To that extent, the FDA is currently evaluating the ability to use data using AI/machine learning as part of drug discovery and patient trials.
Various branches of the FDA, such as the Center for Drug Evaluation and Research, the Center for Biologics Evaluation and Research and the Center for Devices and Radiological Health, have collaborated to issue an initial discussion paper to communicate with different groups of stakeholders to get feedback and to explore relevant considerations for the use of AI/machine learning in the development of drugs and biological products.
The FDA saw more than 100 submissions in 2021 that contained information generated by using AI/machine learning, and that number has continually been increasing. As of now, there is not an immediate change in patient care, but there may be change soon depending on how quickly the FDA acts to revise its regulatory process to take into account that patient trials and treatments are now being designed by the use of AI/machine learning.
Q. What impact can inventorship claims on intellectual property – another challenge – have on generative AI in healthcare?
A. This question of inventorship for inventions made by AI is not fully settled.
As of now, the current case law in the U.S. says AI cannot be an inventor on invention. In June 2022, the USPTO [U.S. Patent and Trademark Office] announced the formation of the AI/emerging technologies partnership, which provides an opportunity to bring stakeholders together through a series of engagements to share ideas, feedback, experiences and insights on the intersection of intellectual property and AI/emerging technologies.
The USPTO held two listening sessions, one on the East Coast and one the West Coast, to hear from various stakeholders about how to address inventorship for AI-assisted inventions. There was also a time period for the public to provide comments, which ended on May 15, 2023. The USPTO should be making some policy decisions about how to handle the inventorship at some point in the future.
One aspect for consideration is the type of AI/machine learning tools used.

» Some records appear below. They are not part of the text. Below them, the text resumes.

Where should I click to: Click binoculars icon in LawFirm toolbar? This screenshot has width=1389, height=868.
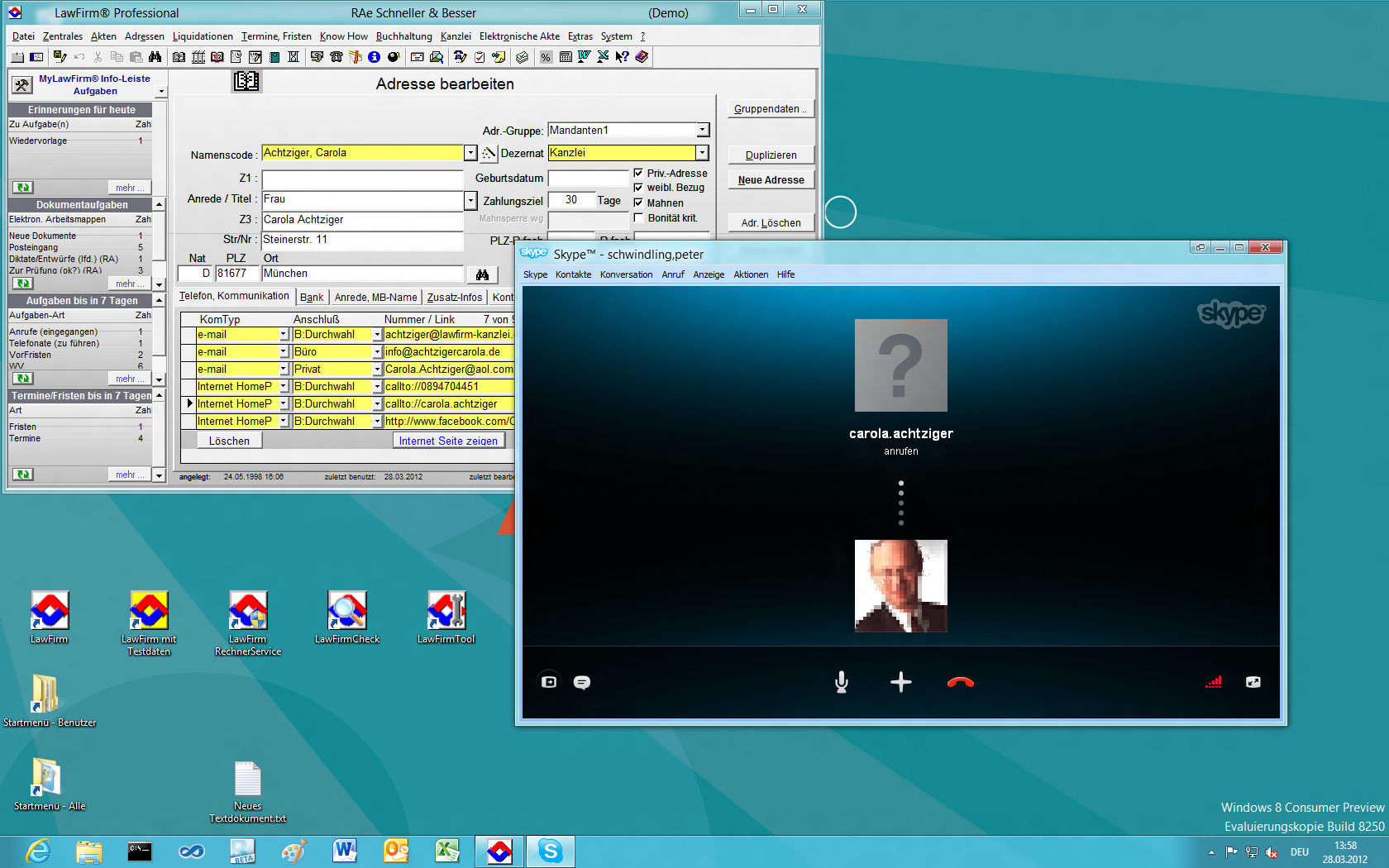[x=155, y=57]
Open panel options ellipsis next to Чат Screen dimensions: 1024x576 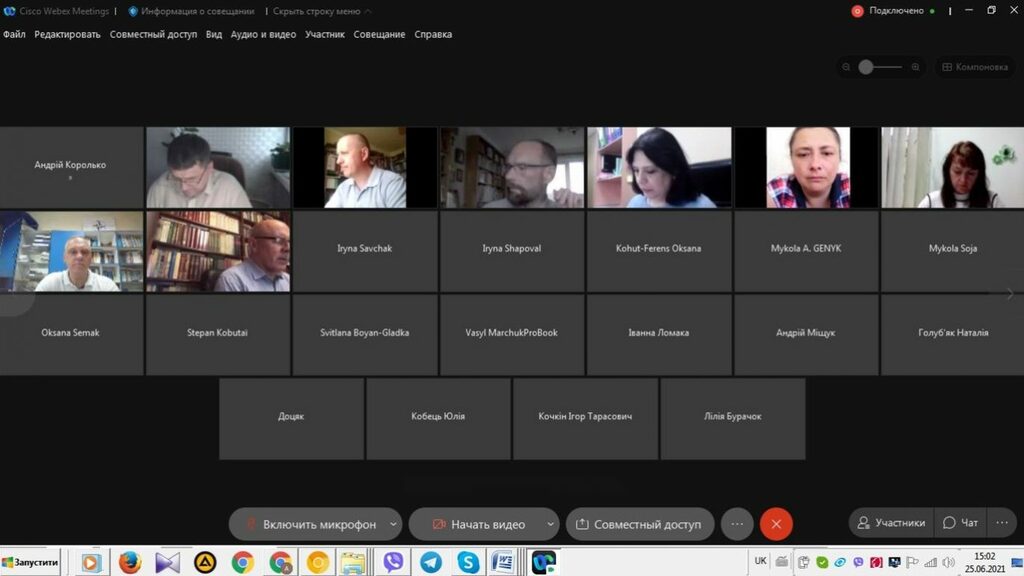pyautogui.click(x=1000, y=523)
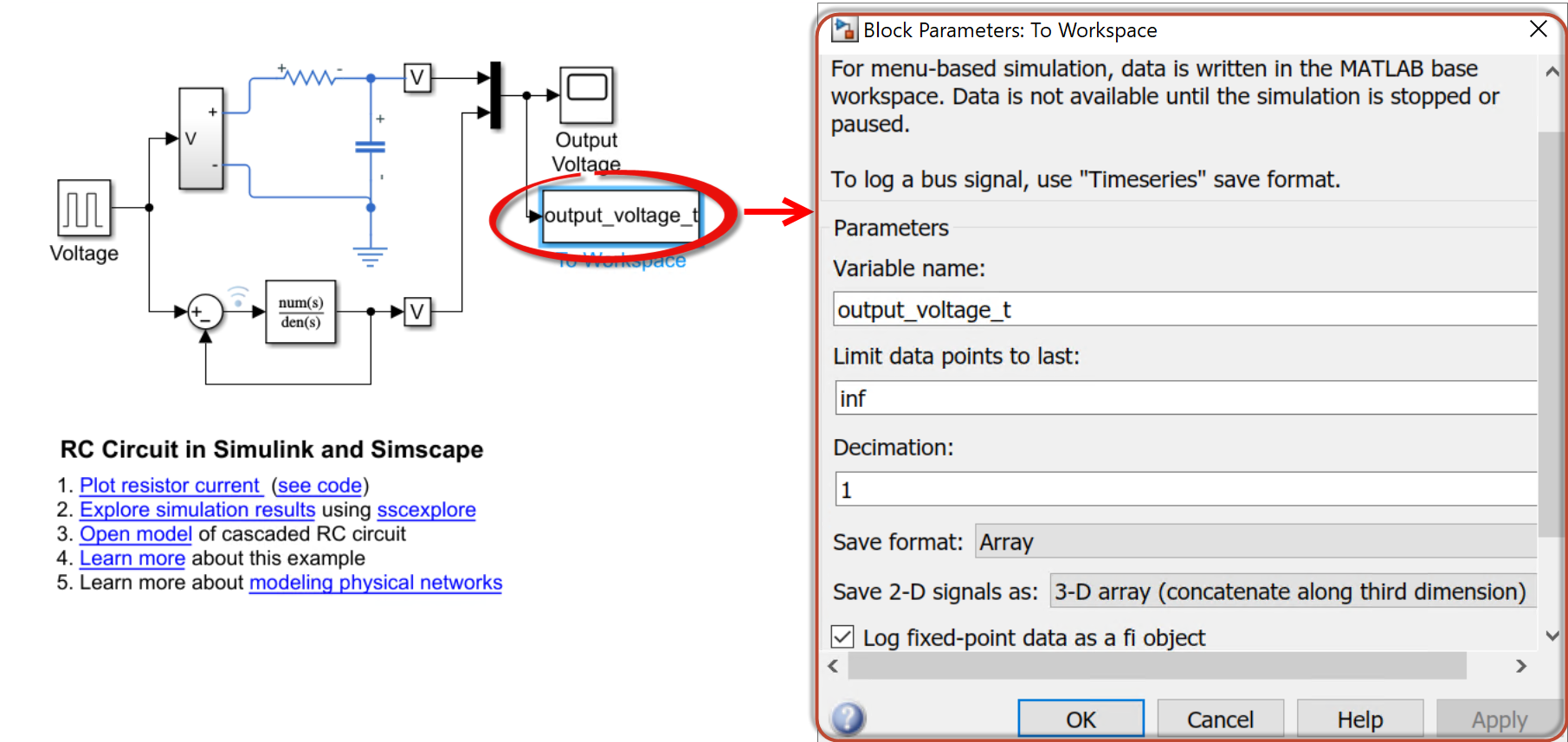The image size is (1568, 742).
Task: Click the capacitor symbol in the circuit
Action: [x=371, y=147]
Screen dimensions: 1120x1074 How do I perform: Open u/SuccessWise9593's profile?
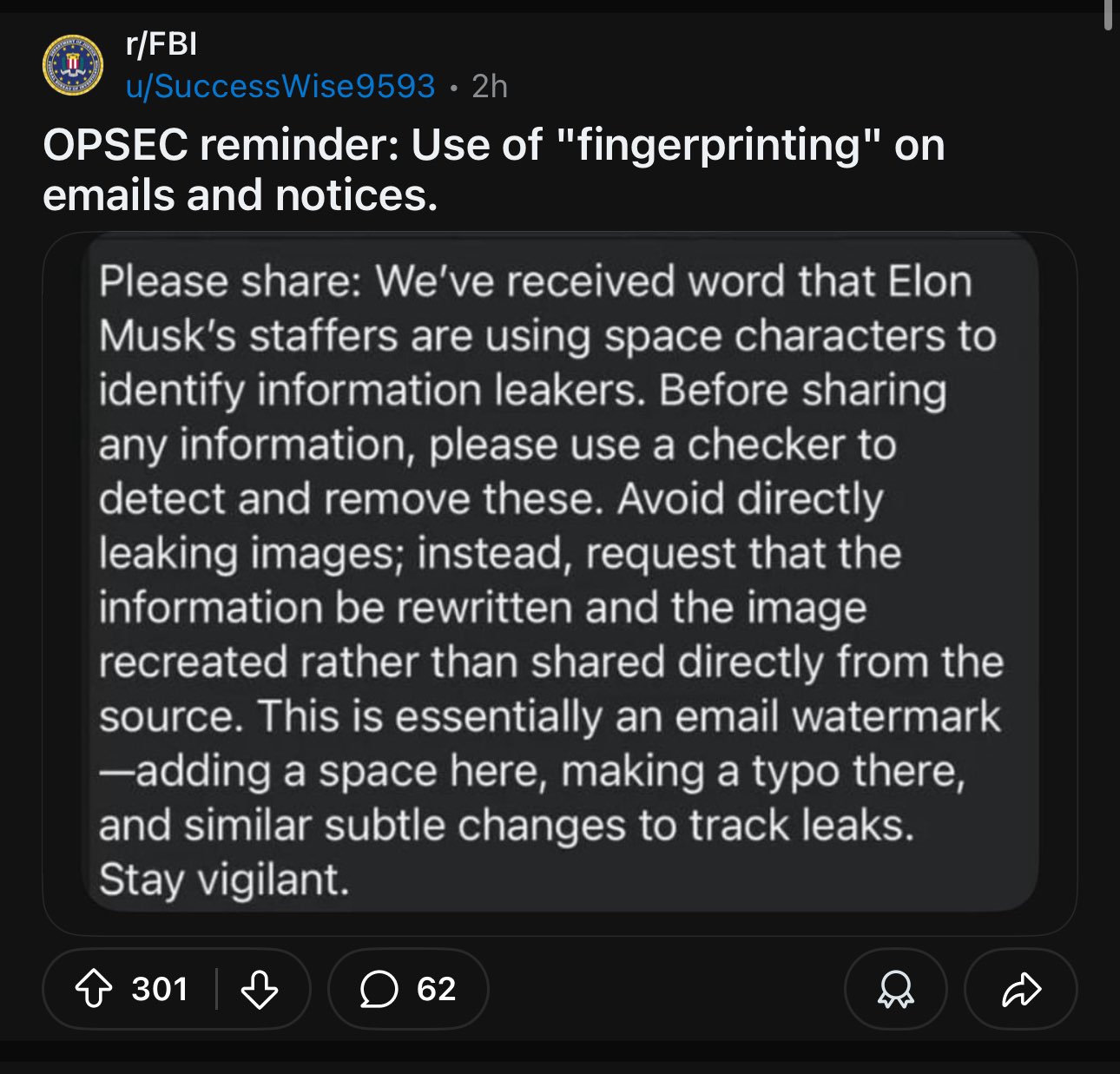tap(280, 85)
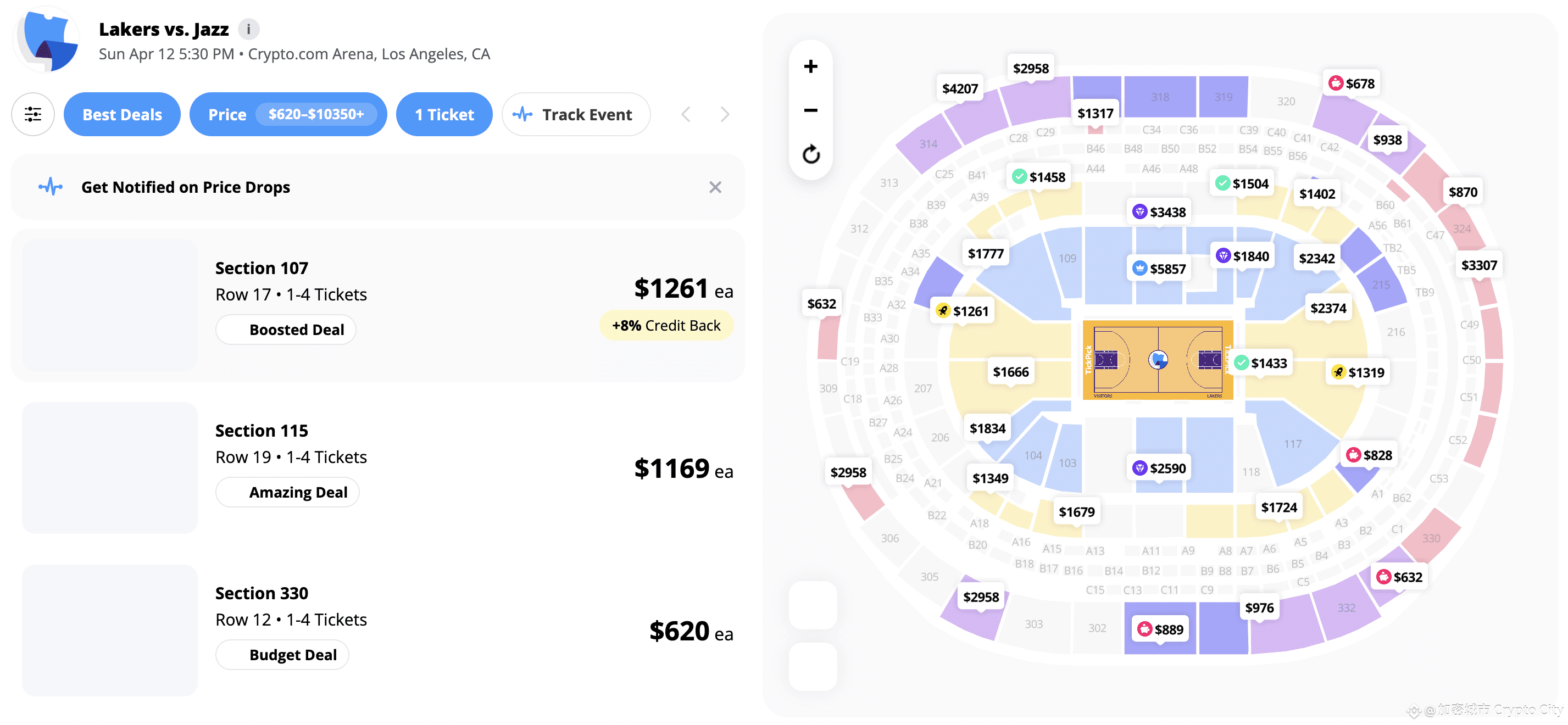
Task: Reset the seating map view
Action: [810, 155]
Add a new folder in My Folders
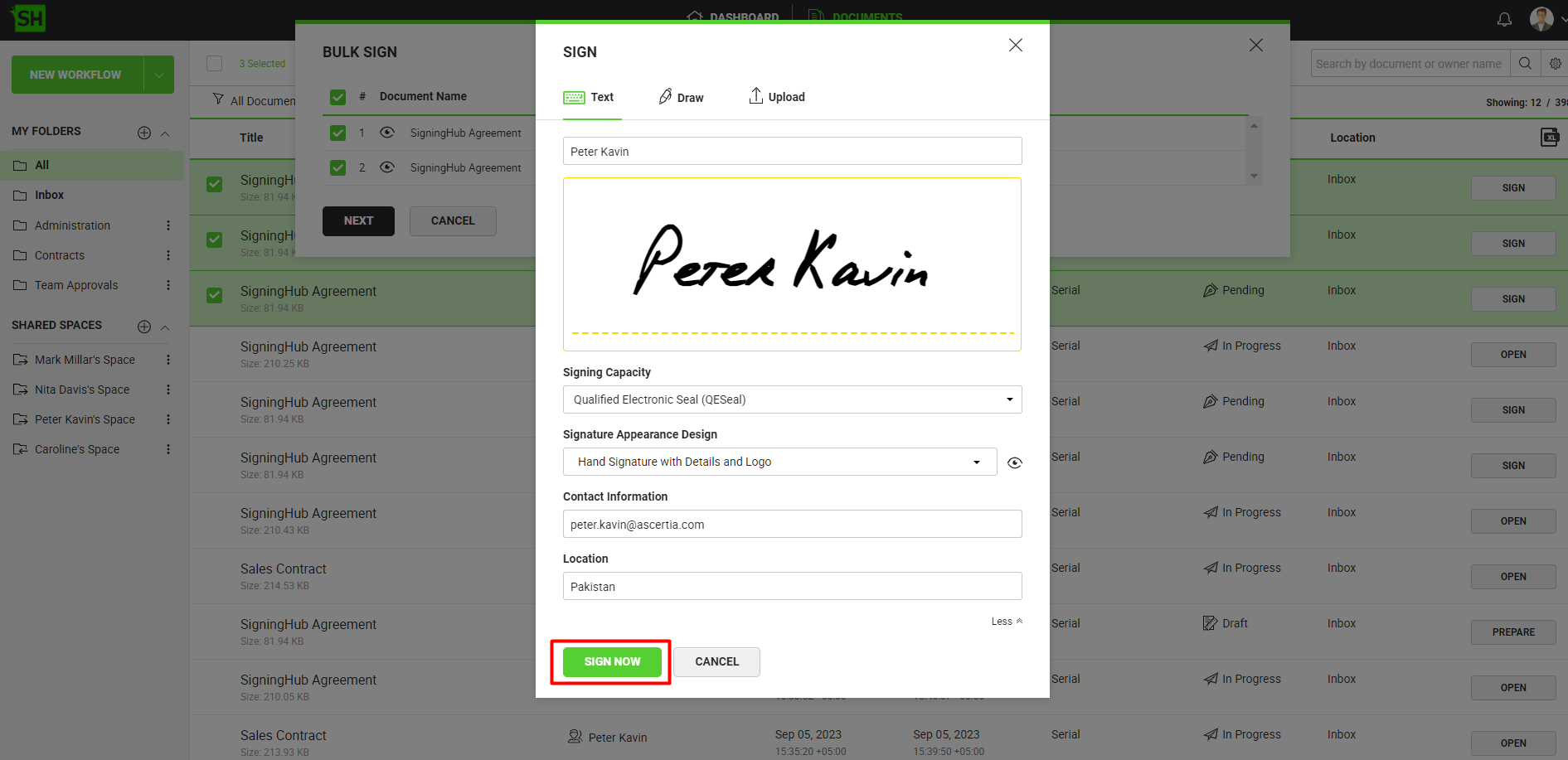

A person using a straightforward off-the-shelf machine learning model – which has been in the public domain for a while – may have less (or no) inventive contribution than a person who has to make adjustments for the data sets and/or the way the model works.
Generative AI relies on training data to generate new content. So, for example, if a person has to curate a database in a different way to allow for reduction in bias for a better output product, then that person arguably has contributed to invention. If a person has to adjust the weighting of a neural network to achieve a more accurate output, then that would be a contribution to the invention, as well.